The rest of the market is chiefly decor: color-coordinated marbles for display in vases and bowls--sometimes covered in water or illuminated by LEDs--at hotels and for weddings and other events. "We've done party colors for political conventions," says Fox, who declines to specify the party.
Brushes with fame
Over the years, pop culture has occasionally boosted Marble King back to prominence. In 1985, Steven Spielberg--a marbles enthusiast--called Roger Howdyshell about incorporating the company's product as a plot point in the cult movie The Goonies. Marble King marbles later performed cameos in the films Hook and Home Alone. "In Home Alone, the boy throws them on the floor for the burglars to trip on them, which is not recommended," Fox says.
And in the late '90s, Marble King supplied 500,000 marbles a week for Pokémon games. "We knew it would be short-term, like the pet rock," says Fox. Unexpectedly, the orders continued for more than three years.
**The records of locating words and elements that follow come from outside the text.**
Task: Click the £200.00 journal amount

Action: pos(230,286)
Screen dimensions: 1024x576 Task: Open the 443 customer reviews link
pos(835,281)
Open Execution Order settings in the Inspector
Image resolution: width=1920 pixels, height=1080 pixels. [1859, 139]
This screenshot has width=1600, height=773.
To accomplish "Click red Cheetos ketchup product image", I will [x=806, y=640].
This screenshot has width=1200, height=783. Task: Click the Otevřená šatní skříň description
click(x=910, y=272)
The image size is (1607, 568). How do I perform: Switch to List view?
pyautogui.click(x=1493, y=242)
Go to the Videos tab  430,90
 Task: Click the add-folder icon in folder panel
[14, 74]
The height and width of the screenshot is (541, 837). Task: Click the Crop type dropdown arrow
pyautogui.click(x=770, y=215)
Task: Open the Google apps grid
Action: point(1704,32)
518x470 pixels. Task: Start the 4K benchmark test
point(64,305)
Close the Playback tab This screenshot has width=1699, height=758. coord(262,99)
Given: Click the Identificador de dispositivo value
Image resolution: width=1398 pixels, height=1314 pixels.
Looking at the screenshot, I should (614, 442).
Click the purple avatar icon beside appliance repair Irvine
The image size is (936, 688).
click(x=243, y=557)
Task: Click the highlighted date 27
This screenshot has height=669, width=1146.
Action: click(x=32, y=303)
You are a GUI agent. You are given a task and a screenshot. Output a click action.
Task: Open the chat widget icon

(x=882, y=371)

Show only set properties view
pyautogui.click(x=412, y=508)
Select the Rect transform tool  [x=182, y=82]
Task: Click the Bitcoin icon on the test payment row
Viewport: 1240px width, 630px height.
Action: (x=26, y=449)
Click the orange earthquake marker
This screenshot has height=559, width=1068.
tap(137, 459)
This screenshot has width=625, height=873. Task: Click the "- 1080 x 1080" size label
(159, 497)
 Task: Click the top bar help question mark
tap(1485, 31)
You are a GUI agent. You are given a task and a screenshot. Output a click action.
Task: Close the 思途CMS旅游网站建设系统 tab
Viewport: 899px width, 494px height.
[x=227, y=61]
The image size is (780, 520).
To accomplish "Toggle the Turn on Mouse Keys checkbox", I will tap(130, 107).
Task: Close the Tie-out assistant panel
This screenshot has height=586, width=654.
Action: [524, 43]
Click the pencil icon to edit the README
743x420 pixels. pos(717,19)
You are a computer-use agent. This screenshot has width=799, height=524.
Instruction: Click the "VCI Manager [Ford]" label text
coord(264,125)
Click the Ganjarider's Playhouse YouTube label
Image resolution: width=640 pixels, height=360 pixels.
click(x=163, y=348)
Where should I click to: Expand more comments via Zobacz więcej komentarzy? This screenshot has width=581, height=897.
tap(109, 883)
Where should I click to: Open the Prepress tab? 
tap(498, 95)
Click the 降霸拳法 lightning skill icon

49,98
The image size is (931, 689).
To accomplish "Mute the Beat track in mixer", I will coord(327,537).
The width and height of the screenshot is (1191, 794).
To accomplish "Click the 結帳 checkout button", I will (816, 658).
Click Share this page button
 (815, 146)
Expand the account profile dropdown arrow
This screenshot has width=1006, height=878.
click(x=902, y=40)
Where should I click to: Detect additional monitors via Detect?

For the family, personal setbacks overshadowed industry travails. The five Howdyshell children grew up close: Roger Howdyshell's built-in test market for Marble King products. Then in 1988, Fox's youngest brother died in a car accident. The following year, a second car accident paralyzed another brother. Roger Howdyshell died in 1991. Fox, who had been his assistant, became vice president under her mother. She succeeded as president in 2003 at her mother's death.
Since then, Fox has become an evangelist for American manufacturing. In 2015, one of her speeches caught the attention of Stephen Colbert, who invited her on The Colbert Report. Martha Stewart--another marble fancier--was also a guest on that program. She invited Fox onto her show as well. There, Fox explained the marble-making process, demonstrated a musical marble tree, and distributed bags of marbles to the audience.
"Martha was terrific. Marbles were a big part of her childhood memories," Fox says. "But we did not play."